Obecność Macieja Kawulskiego podczas środowej audycji Łukasza Jurkowskiego transmitowanej w stacji newonce.radio nie mogła obyć się bez pytań dotyczących aktualnej sytuacji związanej z organizowaniem gal mieszanych sztuk walki. „Juras” zapytał współwłaściciela KSW o jego zdanie na temat zaplanowanej na sobotę galę FAME MMA 6.
„Ja przede wszystkim myślę, że to nie jest wcale takie pewne, że jakiekolwiek wydarzenie tego typu się odbędzie. Dzisiaj (25.03 – red.) jeden z moich kolegów, producent i reżyser filmowy, przywitał policjantów na planie zdjęciowym filmu, który robił w bardzo okrojonych warunkach na kilkadziesiąt osób. Nie wydaje mi się, żeby produkcja gali mogła się odbyć w mniejszym składzie, niż produkcja planu filmowego, więc może się okazać, że zostaną wprowadzone jeszcze takie mini-rozwiązania siłowe, czyli grożenie palcem tym, którym wydaje się, że mogą coś zrobić.
Więc ja bym był ostrożny z takim wyrokowaniem, że to, czy zrobię galę czy nie zależy tylko ode mnie, bo wydaje mi się, że sytuacja jest już daleko dalej i to nie zależy tylko ode mnie, jako producenta gali.
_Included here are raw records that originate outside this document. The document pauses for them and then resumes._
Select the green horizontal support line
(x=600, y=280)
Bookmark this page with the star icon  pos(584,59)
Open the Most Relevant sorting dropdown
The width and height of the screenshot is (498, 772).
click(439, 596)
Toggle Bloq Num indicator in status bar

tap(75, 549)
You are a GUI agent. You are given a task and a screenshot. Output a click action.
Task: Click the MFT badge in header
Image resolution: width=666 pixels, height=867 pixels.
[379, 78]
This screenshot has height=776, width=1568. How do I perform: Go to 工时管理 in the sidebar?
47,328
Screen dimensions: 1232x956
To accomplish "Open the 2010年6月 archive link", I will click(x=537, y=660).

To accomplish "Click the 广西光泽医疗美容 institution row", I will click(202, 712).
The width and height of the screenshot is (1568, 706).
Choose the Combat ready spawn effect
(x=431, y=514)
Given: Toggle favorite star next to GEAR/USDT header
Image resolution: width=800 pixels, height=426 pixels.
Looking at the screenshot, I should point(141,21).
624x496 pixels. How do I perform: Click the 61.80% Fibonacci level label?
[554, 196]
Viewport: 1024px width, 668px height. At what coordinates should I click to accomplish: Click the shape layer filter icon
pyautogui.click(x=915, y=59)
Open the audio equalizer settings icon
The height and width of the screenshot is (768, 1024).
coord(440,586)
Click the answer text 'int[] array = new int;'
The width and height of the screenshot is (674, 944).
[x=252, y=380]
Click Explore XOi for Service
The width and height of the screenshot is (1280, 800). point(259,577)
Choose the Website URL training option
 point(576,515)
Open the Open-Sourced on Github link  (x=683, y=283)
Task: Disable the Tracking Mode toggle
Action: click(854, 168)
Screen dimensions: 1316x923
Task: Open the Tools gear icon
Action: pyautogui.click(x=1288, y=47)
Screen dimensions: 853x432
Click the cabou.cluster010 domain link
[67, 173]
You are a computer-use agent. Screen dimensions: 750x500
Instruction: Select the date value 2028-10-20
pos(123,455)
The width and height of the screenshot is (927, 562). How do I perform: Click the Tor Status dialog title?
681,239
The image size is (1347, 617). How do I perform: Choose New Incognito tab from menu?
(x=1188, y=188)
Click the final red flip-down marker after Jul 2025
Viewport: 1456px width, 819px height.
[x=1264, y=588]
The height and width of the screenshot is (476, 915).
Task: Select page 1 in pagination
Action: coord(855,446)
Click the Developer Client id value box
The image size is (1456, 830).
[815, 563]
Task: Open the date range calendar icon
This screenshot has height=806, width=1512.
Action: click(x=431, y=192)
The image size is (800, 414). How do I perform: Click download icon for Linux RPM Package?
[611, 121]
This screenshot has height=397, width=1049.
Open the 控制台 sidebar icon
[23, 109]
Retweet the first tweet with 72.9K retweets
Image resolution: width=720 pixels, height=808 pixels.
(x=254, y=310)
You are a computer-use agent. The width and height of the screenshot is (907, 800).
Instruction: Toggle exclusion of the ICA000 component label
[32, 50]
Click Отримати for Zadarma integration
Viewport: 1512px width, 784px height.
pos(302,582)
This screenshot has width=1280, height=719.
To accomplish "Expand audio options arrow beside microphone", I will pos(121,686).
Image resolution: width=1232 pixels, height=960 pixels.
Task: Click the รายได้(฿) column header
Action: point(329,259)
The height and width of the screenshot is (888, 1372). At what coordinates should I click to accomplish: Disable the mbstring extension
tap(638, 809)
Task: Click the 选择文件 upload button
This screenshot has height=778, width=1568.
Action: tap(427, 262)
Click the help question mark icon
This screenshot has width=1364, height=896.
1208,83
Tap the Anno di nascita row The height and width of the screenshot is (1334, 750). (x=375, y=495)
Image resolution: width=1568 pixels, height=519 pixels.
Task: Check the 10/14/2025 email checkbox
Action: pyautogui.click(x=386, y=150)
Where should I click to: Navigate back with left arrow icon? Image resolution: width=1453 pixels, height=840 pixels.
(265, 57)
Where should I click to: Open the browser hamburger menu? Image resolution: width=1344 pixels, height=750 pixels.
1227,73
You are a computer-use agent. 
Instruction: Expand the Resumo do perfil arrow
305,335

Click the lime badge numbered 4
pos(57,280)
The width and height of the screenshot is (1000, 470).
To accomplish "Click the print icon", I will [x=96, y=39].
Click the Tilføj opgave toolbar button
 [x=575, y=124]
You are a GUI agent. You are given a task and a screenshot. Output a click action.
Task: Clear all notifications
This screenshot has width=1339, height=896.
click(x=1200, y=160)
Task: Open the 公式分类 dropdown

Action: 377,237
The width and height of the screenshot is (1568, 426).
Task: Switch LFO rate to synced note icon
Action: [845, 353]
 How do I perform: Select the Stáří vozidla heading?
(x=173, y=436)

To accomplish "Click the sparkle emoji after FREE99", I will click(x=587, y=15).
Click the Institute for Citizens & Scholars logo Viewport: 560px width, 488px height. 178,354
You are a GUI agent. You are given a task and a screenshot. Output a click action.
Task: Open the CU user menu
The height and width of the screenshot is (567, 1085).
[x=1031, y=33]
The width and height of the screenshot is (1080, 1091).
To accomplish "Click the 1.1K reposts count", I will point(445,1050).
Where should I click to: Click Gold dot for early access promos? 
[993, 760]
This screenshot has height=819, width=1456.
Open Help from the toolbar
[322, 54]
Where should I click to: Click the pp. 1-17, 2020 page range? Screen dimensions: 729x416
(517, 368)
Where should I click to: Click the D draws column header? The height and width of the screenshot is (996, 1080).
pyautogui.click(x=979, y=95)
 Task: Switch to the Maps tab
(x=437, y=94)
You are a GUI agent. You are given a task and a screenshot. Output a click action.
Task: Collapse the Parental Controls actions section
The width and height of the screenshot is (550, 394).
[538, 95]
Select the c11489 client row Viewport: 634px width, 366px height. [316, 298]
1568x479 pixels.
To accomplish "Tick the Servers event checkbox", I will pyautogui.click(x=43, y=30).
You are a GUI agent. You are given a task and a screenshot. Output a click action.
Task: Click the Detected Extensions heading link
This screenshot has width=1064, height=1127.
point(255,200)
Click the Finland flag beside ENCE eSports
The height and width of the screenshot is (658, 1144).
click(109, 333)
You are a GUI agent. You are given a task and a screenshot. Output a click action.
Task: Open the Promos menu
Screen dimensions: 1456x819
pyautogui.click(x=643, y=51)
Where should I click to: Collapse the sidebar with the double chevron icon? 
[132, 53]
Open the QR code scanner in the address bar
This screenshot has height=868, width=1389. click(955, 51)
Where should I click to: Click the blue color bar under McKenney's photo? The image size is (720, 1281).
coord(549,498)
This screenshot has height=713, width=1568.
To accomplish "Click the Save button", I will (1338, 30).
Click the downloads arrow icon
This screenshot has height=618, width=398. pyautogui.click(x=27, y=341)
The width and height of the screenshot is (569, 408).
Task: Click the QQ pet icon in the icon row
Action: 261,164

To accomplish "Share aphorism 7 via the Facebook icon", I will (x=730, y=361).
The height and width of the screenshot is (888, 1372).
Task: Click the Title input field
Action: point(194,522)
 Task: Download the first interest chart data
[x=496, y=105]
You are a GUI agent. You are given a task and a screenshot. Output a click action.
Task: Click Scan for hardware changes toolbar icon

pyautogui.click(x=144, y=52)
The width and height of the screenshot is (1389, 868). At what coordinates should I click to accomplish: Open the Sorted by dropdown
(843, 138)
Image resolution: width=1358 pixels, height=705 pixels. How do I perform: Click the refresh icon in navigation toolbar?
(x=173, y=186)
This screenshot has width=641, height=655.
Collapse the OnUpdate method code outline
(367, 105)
Natomiast jeśli już się okaże, że uda się w taki sposób, z tymi przepisami powalczyć, żeby do tej produkcji doszło, to zdecydowanie środki ostrożności i ograniczenie ilości ludzi na produkcji musi być jakieś maksymalne, to znaczy wyobrażam sobie, że jeżeli odbywa się taka gala i jest na niej 60 osób, to te 60 osób ma zrobione testy na koronawirusa, a ludziom, którzy pracują na tak zwanych peryferiach i nie mają kontaktu ze strefą „zero”, jest przynajmniej mierzona temperatura i są sprawdzani przez lekarzy. My to robiliśmy zanim jeszcze zostało wprowadzone jakiekolwiek embargo w trakcie naszych produkcji do programu i że wszystkie te elementy zostaną spełnione, żeby było bezpiecznie.”
Kawulski zaznaczył jednak, że nie istnieją ograniczenia równe dla wszystkich, podając przykład korporacji, biurowców i innych miejsc, w których wciąż pracują ludzie.
„Oczywiście dzieją się przecież cały czas jakieś rzeczy. Pamiętajmy, że nie możemy też wyrokować na lewo i prawo, nie staję tu w niczyjej obronie, ale w miejscu pracy te przepisy o ograniczeniu do 2 osób nie istnieją. Cały czas w biurowcach, w korporacjach, ludzie się spotykają i nawet jeśli to jest co trzecia osoba, co czwarta, to do jednego budynku wchodzi i wychodzi tysiąc osób.
Jeśli tworzyć embargo, to ono musi być równe dla wszystkich, a ponieważ takie embargo dla wszystkich równego się nie da wytworzyć, więc myślę, że najważniejszą sprawą w tym wszystkim powinno być sumienie. Moje i Martina sumienie w tym wypadku działa tak, że uważamy, że nie powinniśmy ani prosić i zmuszać tymbardziej, a jeżeli jesteś czyimś szefem, to pomiędzy „proszę” a „zmuszam” jest bardzo cienka granica, bo czasem ktoś nie chce odmówić, bo ktoś może pomyśleć, że się nie nadaje do pracy.
Ani ludzi, ani zawodników nie chcemy zmuszać do tej sytuacji. Chcemy być głosem rozsądku i tak, jak zawodnicy biją się w klatce i chcą się bić do końca, mimo złamanych kończyn, a my mamy być głosem rozsądku, tak myślę, że w tej sytuacji promotorskiej też ten rozsądek powinien dotyczyć akurat w tej odosobnionej sytuacji wszystkich ludzi pracujących dookoła gali.”
Współwłaściciel KSW na koniec podkreślił, jaka w przypadku organizacji zapadła decyzja.
„Taka jest nasza decyzja, natomiast ja zostawiam tę decyzję w sumieniu każdej jednej osoby, która wychodzi z domu, wchodzi do domu. To jest wasza odpowiedzialność. Akurat tak się nie niefortunnie składa, że nie tylko za was, ale wasza.”